Just eight years ago, California finally passed a law requiring high schools to allow students to wear feather regalia at graduation—a right still contested in some districts. And as for basketry? The tradition is very much alive, despite government efforts in the early 20th century to sever Native children from their cultural roots through forced boarding school enrollment.



I called up a family friend, Hopland Pomo basket weaver Susan Billy, to learn more. She invited me to come see her family basket collection in the Grace Hudson Museum in Ukiah. Here, she showed me baskets made across generations: some were enormous, with loose, open weave for capturing quail; others were woven tightly enough to hold water without leaking. Susan described the materials woven into the structure of the baskets: sedge roots from wet riverbanks, pale beneath their dark outer skin. Bulrush, dark and shining, for making precise patterns and shapes. Willow shoots, patiently scraped down to size.
Susan’s own story, and the baskets she’s connected to, are part of a living tradition that has resisted forced erasure and continues to thrive today.

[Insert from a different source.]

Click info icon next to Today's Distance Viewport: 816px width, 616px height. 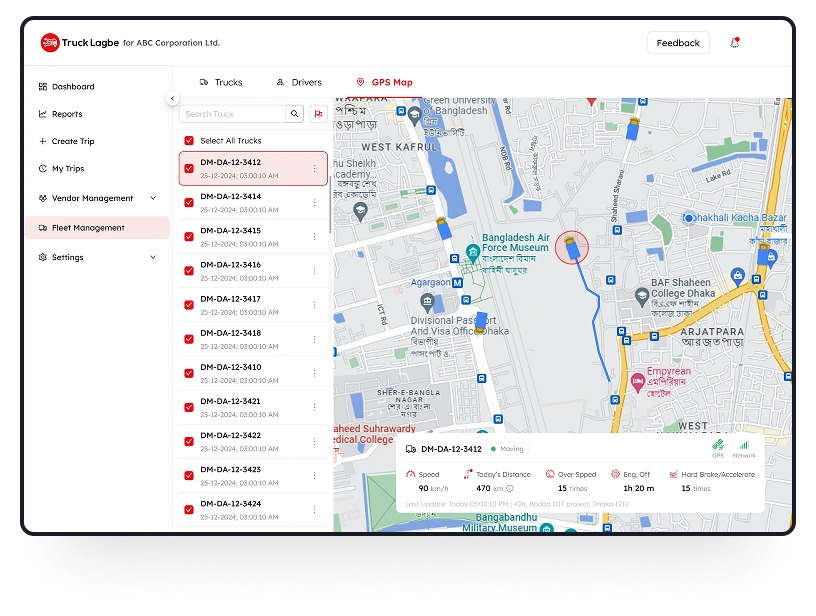click(x=510, y=488)
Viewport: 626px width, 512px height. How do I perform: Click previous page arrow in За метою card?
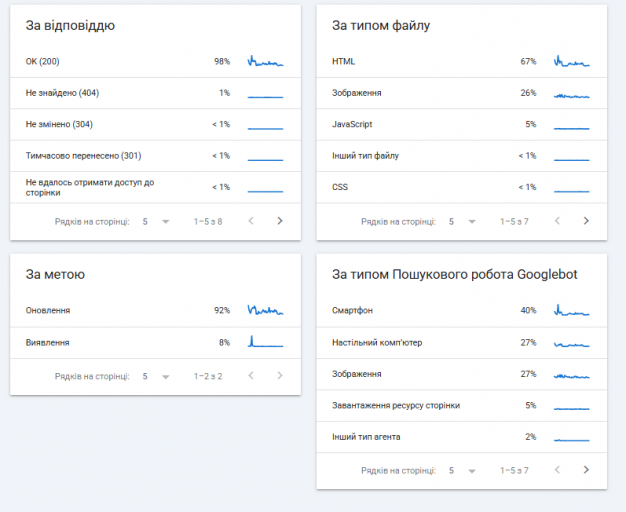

Susan herself grew up on the East Coast and didn’t begin weaving until adulthood. Two years into college, she traveled to her father’s California homeplace and knocked on the door of her great-aunt, the renowned Southern Pomo basket maker Elsie Allen. That visit marked the beginning of a 16-year apprenticeship.
Elsie gave Susan a basketmaking awl that Susan’s own grandfather had carved out of manzanita wood. “I didn’t know you were coming, but I realized after you arrived that I was holding this for you,” Elsie told her.
Later, looking through the drawers of her grandmother’s treadle sewing machine, Susan discovered the knife her grandmother had used to make baskets–its cutting edge worn into a telltale curve from scraping willow shoots.
Carrying her grandparents’ tools and listening to Elsie’s quiet instructions, Susan learned not just about baskets, but about how a basket creates a relationship between the weaver and the world that surrounds her. She learned to speak to the bulrushes to see if they’re ready yet for harvesting, and to tuck the roots of the sedges back under the river mud where they can continue to grow.
Susan told me that the birds Elsie used for basketmaking were always given to her. Elsie disliked receiving loose feathers; instead, she preferred them still attached to the skin. This allowed her to study how the feathers were arranged on the bird itself, so she could weave them into her baskets in the very same patterns and shapes in which they had grown.
When you consider the full life of a basket—the slow growth of bulrushes, the years of mentorship as students follow in their teachers’ footsteps, the careful gathering and preparation of materials, the cycles of birds nesting and fledging, the moment a basket maker receives those elements as gifts—it becomes clear that a basket is not just the product of a single weaver’s hands. It is the expression of an entire ecosystem. As Susan likes to say, “It takes a thousand years to make a basket.”
And that basket that caught our eye in the exhibit, a dazzlement of Meadowlark yellow and mallard green? It was made by Susan’s own grandmother, Susan Santiago Billy. In this region woven through with loss and change, resistance and cultural revival, these feathered baskets are a testament to the connections that can endure—across generations, across ecosystems, across time.